**Texte à lire:**
Ce qui étonne dans ce roman c’est qu’au cours de cette promenade, Mrs Dalloway se présente comme une amoureuse ardente de la vie. Or, c’est un leurre. La vérité est toute autre. Un manque à être ronge et le critqiue Jean Jacques Mayoux avait raison de souligner ces moments de « néants partiels » qui, dans les instants d’une journée ordinaire préfigurent notre disparition.

Clarissa reste assaillie par l’angoisse, l’absence, ,les morts auxquels elle a été confrontée. La quête de la réalité en sera d’autant pus forte et rappelle une sorte de panthéisme matérialiste qui fait vibrer ses phrases. Si tous les aspects ( bruits, lumières, conversations entendues)   la passionnent,  le passé, qui revient, la hante, et décolore  cette flânerie primesautière. La photo jaunit et aspire le personnage  vers le vide. On n’a jamais aussi bien  déversé les eaux noires du Léthé sur une radieuse  journée de Juin.

 Si on examine de près  ce qui se cache  derrière la sympathie active, délicate, légère  de Mrs Dalloway qu’elle porte  aux êtres , on découvre  des blessures et des brulures, des pressentiments ,  des bouffés d’anxiété , toute une doublure sombre. De ce contraste nait la tension remarquable du roman.

 Les personnages en sont presque tous frappés par l’aspiration néantisante. Septimus Warren Simth, idéaliste enthousiaste,  revient de la guerre « bien étrange ». Lucrézia, modiste italienne  charmante  est  aspirée par la folie. Miss Kilman, cultivée et bigote n’a de cesse  d’inspirer à la jeune fille un dégout de la vie. Le  grand amour de jeune Peter Walsh revient, lancinant  rend inconsolable notre acheteuse de fleurs.. Sans cesse  des présages assaillent le personnage, et dont la source   se situe clairement du côté de  l’adolescence .

**Consignes:**
A – Pouvez-vous renvoyer le passage du texte sur Mrs Dalloway qui va de "Ce qui étonne" jusqu'à "préfigurent notre disparition.", sans rien y changer ?
B – Dans le texte sur Mrs Dalloway, quel est le métier de Lucrézia ?
C – Pouvez-vous résumer plus brièvement le paragraphe du texte sur Mrs Dalloway qui commence par « Si on examine de près », en conservant ses faits principaux ?
Les lignes de données ne sont d'aucune utilité ici.

[Éléments de données]
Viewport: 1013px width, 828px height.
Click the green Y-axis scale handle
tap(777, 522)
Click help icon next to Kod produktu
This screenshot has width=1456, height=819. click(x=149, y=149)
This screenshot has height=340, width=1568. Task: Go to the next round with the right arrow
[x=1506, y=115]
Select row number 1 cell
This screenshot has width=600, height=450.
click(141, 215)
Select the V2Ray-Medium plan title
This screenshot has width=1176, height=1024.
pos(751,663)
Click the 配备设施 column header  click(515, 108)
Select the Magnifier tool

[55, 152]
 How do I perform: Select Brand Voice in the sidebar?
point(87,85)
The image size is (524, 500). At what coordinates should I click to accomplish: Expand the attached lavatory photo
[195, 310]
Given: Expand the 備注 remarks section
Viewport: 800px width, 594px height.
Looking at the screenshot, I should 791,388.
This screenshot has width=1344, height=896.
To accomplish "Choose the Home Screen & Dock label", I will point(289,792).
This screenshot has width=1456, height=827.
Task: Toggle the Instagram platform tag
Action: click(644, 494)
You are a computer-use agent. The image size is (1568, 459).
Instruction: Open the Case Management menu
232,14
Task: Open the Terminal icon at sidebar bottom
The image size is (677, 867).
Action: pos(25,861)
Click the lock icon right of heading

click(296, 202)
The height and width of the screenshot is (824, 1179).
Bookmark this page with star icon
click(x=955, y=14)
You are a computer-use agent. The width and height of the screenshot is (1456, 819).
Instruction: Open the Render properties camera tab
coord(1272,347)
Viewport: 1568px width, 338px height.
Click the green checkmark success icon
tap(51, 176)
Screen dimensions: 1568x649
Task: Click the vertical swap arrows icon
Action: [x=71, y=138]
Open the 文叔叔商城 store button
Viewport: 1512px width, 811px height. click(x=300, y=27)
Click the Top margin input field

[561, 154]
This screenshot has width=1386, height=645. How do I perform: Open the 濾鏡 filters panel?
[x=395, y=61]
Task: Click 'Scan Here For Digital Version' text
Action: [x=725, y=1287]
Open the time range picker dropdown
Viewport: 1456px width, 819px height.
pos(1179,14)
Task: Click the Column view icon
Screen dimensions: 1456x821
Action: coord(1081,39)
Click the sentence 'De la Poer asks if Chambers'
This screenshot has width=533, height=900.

**Réponses par exercice:**
A –
Ce qui étonne dans ce roman c’est qu’au cours de cette promenade, Mrs Dalloway se présente comme une amoureuse ardente de la vie. Or, c’est un leurre. La vérité est toute autre. Un manque à être ronge et le critqiue Jean Jacques Mayoux avait raison de souligner ces moments de « néants partiels » qui, dans les instants d’une journée ordinaire préfigurent notre disparition.

B – Elle est modiste.

C – Sous la sympathie active, délicate et légère que Mrs Dalloway porte aux êtres se cache une doublure sombre, faite de blessures, de brûlures, de pressentiments et de bouffées d'anxiété. Ce contraste crée la tension remarquable du roman.